/---

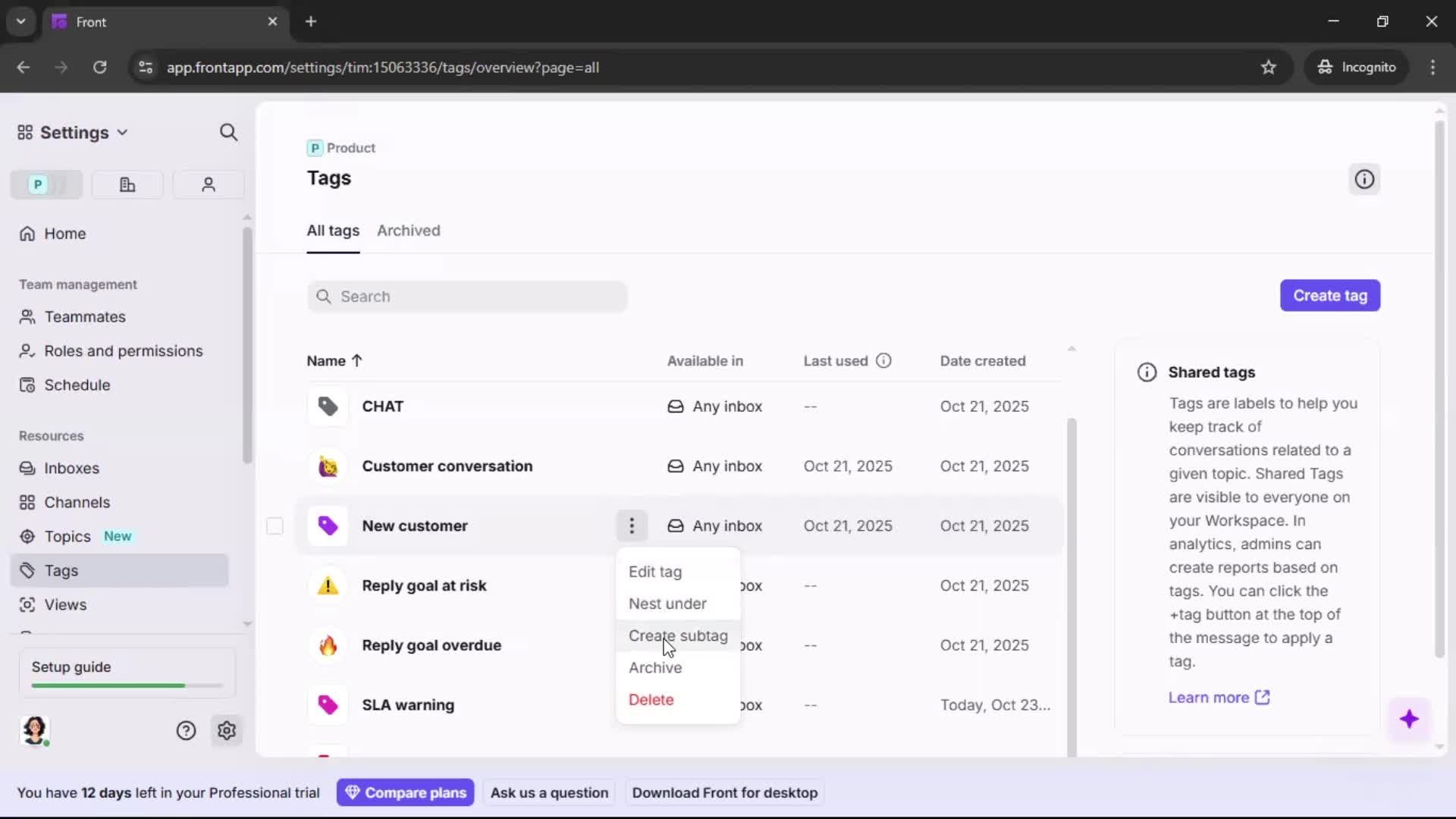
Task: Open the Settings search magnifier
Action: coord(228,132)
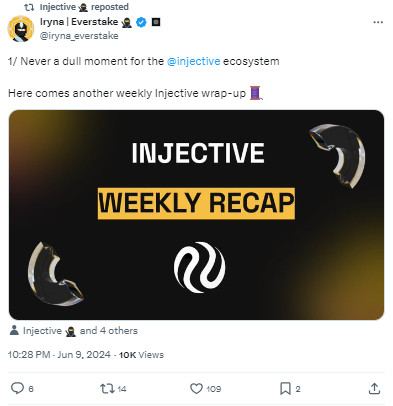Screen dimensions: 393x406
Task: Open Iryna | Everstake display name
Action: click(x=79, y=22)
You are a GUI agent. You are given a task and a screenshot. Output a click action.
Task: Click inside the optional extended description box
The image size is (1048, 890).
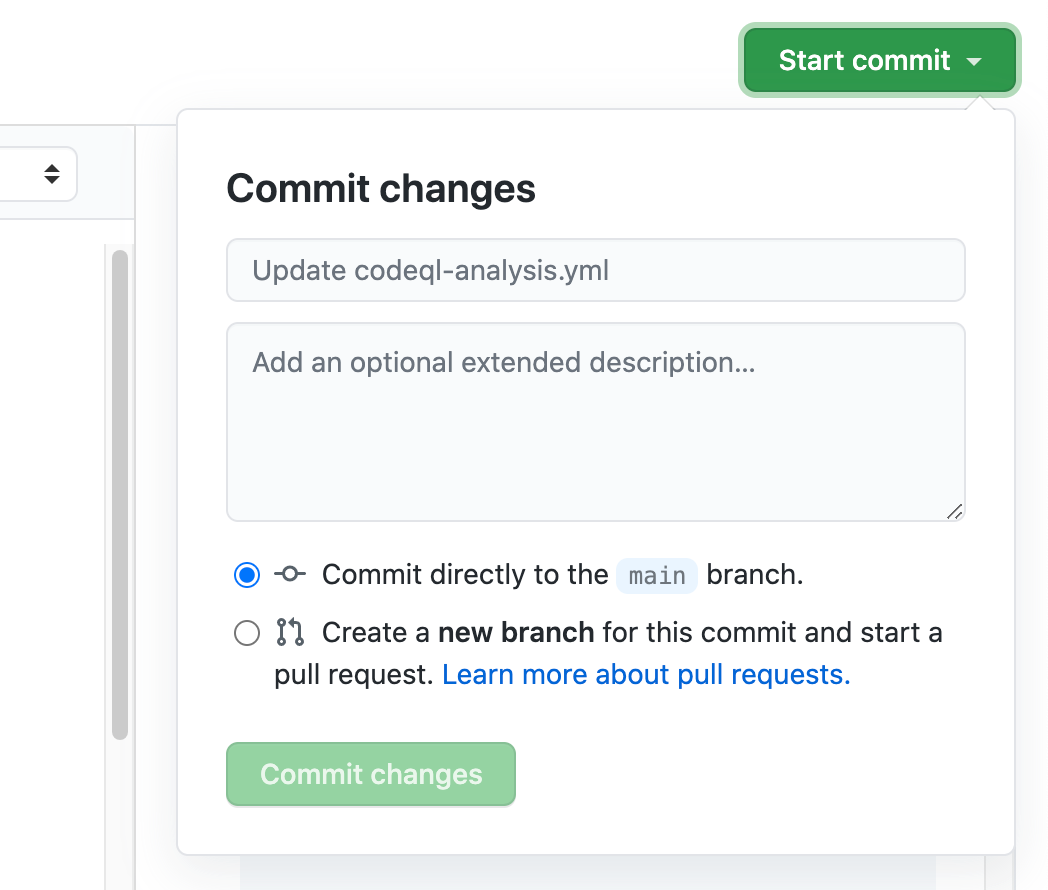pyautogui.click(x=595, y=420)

\---

▶ Objective:
Rewrite all of the data above, changing "description box" to "details field" and keeping everything else the same. Leave the pictures out.

▶ Result of the task:
Task: Open the Settings search magnifier
Action: coord(228,132)
Screen dimensions: 393x406
Task: Open Iryna | Everstake display name
Action: click(x=79, y=22)
You are a GUI agent. You are given a task and a screenshot. Output a click action.
Task: Click inside the optional extended details field
The image size is (1048, 890).
pyautogui.click(x=595, y=420)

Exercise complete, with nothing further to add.